GIVEN RECORDS below:

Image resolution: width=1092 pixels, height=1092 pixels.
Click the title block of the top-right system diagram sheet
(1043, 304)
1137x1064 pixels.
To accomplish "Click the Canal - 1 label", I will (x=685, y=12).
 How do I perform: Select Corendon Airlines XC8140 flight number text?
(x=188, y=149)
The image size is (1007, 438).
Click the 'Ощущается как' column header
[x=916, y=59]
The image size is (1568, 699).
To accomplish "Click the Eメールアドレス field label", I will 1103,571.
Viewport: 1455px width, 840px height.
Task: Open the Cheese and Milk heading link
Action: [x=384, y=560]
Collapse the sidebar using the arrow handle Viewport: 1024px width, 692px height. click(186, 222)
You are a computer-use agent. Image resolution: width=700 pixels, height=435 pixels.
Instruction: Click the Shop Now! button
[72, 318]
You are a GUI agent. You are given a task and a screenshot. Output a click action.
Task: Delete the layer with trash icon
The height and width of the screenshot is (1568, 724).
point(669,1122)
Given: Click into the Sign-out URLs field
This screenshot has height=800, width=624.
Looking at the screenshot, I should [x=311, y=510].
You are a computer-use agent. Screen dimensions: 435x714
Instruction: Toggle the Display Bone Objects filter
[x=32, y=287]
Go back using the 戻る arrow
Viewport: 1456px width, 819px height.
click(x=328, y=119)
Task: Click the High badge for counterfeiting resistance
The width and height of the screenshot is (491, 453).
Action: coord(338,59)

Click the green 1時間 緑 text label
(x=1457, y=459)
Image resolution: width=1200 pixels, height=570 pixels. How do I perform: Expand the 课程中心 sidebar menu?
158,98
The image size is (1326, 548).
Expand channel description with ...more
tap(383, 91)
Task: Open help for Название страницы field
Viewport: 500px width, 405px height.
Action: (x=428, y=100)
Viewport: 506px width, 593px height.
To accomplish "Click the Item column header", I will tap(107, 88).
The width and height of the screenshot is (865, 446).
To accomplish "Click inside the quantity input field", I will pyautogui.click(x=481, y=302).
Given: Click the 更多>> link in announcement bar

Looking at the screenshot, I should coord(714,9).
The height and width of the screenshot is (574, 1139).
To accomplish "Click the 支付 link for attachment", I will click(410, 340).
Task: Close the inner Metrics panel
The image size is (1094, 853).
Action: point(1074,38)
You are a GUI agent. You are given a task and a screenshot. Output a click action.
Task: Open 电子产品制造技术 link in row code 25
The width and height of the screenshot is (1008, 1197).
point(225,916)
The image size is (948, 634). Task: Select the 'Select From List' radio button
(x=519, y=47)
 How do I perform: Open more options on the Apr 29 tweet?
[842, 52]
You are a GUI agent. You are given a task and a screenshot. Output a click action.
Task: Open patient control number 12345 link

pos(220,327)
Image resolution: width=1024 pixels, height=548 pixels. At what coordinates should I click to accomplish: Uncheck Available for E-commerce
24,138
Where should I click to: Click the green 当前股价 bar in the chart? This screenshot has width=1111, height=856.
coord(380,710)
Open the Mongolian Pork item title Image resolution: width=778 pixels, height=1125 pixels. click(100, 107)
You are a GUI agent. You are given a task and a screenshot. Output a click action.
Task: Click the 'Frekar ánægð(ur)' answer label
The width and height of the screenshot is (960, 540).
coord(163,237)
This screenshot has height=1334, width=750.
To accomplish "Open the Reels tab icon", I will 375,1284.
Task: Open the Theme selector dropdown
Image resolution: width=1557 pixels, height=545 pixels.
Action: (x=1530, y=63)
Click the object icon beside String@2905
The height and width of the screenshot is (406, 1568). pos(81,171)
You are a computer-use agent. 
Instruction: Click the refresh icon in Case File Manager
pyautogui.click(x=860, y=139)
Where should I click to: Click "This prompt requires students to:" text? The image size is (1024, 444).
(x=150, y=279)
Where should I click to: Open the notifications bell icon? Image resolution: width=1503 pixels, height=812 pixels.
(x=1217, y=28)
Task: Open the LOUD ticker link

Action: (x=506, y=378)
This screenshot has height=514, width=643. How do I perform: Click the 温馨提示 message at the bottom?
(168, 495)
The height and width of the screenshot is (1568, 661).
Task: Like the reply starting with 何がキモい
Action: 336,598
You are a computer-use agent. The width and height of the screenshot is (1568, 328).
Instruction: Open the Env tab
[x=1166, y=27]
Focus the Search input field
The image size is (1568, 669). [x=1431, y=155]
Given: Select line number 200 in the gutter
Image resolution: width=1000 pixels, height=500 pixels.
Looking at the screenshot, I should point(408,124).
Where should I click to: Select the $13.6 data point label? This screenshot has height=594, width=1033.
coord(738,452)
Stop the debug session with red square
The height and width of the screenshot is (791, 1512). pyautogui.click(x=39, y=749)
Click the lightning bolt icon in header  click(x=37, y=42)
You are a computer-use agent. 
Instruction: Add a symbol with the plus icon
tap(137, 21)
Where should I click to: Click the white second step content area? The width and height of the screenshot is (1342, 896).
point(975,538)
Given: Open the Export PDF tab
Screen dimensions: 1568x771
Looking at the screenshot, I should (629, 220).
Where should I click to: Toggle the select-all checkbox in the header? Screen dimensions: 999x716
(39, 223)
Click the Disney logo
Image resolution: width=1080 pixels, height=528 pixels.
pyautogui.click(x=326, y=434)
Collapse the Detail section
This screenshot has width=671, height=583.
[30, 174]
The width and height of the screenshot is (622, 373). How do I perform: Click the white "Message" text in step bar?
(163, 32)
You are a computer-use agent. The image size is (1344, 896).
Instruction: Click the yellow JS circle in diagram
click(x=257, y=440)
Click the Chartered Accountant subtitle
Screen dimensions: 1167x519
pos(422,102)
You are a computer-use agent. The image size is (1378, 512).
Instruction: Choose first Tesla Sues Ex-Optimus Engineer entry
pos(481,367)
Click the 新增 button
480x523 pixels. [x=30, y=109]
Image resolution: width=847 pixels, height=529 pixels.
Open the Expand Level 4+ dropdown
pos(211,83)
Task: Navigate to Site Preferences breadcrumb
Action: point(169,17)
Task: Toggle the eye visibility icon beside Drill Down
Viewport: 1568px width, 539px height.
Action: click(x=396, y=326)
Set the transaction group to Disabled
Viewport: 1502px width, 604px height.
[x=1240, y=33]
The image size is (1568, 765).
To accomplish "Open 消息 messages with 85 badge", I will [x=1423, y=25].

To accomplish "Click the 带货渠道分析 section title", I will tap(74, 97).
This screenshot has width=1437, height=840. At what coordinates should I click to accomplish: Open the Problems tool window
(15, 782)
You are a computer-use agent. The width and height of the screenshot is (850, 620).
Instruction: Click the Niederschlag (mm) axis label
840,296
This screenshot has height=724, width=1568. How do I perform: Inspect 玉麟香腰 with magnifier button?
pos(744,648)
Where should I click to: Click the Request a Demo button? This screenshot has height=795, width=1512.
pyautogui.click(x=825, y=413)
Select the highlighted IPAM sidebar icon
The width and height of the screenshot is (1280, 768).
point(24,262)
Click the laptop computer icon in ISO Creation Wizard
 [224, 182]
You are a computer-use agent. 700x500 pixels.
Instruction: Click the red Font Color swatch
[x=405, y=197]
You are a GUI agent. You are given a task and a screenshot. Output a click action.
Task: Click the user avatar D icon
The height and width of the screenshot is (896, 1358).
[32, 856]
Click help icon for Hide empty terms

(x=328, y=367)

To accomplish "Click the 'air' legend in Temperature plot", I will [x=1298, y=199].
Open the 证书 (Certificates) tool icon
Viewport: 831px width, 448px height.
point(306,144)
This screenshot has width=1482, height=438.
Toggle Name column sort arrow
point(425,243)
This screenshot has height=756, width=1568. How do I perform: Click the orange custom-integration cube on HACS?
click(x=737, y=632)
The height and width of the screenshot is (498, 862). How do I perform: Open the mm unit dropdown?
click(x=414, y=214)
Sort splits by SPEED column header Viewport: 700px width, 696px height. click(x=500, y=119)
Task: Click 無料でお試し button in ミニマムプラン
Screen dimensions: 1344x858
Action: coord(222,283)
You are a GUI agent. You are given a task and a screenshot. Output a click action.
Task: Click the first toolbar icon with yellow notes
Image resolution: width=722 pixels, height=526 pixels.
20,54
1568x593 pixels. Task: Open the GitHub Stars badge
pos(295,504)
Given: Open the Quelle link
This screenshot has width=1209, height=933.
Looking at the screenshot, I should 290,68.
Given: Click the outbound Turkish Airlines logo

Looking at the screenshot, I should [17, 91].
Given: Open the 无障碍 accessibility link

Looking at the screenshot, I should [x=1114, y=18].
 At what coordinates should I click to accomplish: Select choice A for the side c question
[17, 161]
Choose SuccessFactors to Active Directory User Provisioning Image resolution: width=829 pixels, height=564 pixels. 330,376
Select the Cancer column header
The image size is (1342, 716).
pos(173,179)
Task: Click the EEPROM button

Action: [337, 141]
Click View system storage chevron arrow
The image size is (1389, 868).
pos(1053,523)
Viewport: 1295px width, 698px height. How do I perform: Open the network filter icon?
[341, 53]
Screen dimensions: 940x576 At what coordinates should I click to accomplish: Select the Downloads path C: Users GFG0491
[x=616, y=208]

End of GIVEN RECORDS.

- _EXERCISE_:
Among the entries above, the line containing "Click the 'Ощущается как' column header", the line containing "You are a computer-use agent. Image", and all lines between them are to be restated word for word; nothing else belongs in the reply.

- _EXERCISE RESULT_:
Click the 'Ощущается как' column header
[x=916, y=59]
The image size is (1568, 699).
To accomplish "Click the Eメールアドレス field label", I will 1103,571.
Viewport: 1455px width, 840px height.
Task: Open the Cheese and Milk heading link
Action: [x=384, y=560]
Collapse the sidebar using the arrow handle Viewport: 1024px width, 692px height. click(186, 222)
You are a computer-use agent. Image resolution: width=700 pixels, height=435 pixels.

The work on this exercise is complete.